Il tempo è sospeso mentre seguiamo i passi incerti del ragazzino per i sentieri, accompagnato dal cane: è quasi cieco, si muove a tentoni, toccando ogni cosa prima di spostarsi. Al ritorno una scoperta agghiacciante: il padre giace morto in mezzo alla neve, davanti a casa. Da qui inizia il film, un film dove tutto sembra possibile e impossibile, dove la ricerca della verità, l’anatomia di quella caduta, sviscerata in tutte le possibili alternative, ci tiene inchiodati per più di due ore.

Vincitore della Palma d’oro all’ultimo festival di Cannes, il film, diretto da Justine Triet che lo ha scritto con il suo compagno, l’attore e sceneggiatore Arthur Harari, è piaciuto a tutti e il commento più frequente della critica internazionale è stato: una storia dove Hitchcock incontra Bergman. E in un certo senso è così, perché di fronte a uno schema di thriller classico, un morto per cause incerte, una presunta colpevole e un processo dove accusa e difesa si fronteggiano con durezza, lo spettatore dimentica la storia gialla e viene sempre più assorbito dalla protagonista (sublime l’attrice, la tedesca Sandra Hüller). E’ lei che calamita la nostra attenzione, è lei che scena dopo scena ci spiazza. Non sappiamo come siano andate le cose e non sappiamo a chi credere: al pubblico ministero convinto che la donna abbia ucciso il marito o a lei che sostiene la tesi del suicidio? Testimone involontario è il figlio undicenne che non si sottrae e che, assistendo al processo, scopre quei dettagli della relazione fra i suoi genitori che di solito ai bambini si tengono nascosti.

Noi cerchiamo di capire, aiutati dagli altri personaggi che arrivano in scena, l’avvocato difensore, vecchia fiamma di Sandra, il determinato avvocato dell’accusa, l’inflessibile giudice, una donna che valuta le ragioni di tutti, una ragazza incaricata dal tribunale di restare accanto a Daniel per proteggerlo da possibili influenze esterne e soprattutto materne che possano modificare i suoi ricordi e quindi togliere credibilità alla testimonianza.
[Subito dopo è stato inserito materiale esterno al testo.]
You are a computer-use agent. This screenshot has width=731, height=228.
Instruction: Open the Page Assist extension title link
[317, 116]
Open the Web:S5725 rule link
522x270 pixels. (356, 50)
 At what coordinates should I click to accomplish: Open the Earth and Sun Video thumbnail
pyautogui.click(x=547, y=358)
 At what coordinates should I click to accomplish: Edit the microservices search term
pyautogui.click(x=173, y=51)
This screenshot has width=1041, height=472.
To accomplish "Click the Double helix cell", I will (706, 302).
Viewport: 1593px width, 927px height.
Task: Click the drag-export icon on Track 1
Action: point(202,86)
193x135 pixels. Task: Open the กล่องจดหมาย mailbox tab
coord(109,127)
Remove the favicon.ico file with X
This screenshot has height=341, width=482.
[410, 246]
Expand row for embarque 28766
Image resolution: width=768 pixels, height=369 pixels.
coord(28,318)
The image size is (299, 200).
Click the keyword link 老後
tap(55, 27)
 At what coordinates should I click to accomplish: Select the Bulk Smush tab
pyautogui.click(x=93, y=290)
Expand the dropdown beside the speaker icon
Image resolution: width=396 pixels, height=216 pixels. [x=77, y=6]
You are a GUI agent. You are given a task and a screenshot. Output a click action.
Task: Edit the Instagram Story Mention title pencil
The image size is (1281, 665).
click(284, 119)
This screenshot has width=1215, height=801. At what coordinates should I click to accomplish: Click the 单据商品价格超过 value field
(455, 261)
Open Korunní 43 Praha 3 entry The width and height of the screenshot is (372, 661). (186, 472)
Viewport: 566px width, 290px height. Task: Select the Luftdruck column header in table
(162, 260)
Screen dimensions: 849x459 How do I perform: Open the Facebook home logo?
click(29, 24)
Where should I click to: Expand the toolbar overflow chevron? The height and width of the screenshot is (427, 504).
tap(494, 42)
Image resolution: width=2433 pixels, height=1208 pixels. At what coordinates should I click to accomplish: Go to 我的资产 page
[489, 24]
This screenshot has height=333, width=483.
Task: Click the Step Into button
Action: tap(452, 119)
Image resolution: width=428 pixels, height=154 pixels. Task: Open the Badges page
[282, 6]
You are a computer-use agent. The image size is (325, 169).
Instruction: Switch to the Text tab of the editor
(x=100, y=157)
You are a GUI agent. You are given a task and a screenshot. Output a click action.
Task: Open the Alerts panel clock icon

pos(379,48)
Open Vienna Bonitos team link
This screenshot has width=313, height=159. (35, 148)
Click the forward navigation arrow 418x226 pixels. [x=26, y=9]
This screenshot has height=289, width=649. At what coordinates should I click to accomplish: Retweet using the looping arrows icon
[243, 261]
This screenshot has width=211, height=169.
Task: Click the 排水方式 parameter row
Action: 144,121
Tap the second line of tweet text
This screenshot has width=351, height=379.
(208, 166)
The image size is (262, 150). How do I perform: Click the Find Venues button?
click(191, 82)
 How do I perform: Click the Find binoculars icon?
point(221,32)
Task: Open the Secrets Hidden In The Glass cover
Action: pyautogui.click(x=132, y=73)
Ci sono tante parole nel film, la coppia comunicava fin troppo, le discussioni e le liti che vengono ricostruite secondo diversi canali mettono a nudo la loro relazione, in cui i ruoli risultavano ribaltati: è Sandra a tenere le redini della sua vita, a rivendicare la sua libertà, mentre Samuel, che si occupa a tempo pieno del figlio, assume una funzione tradizionalmente materna. Sandra risponde alle domande, mente, viene scoperta, si spiega, cambia versione e non fa nulla per rendersi empatica neppure con lo spettatore. Non cerca comprensione, con freddezza sostiene la sua versione, convinta di non dover niente a nessuno, di non doversi scusare per come ha gestito la sua vita. Un giallo sì, ma anche l’analisi dei pregiudizi sul maschile e il femminile, sui “doveri” dei generi nella società di oggi.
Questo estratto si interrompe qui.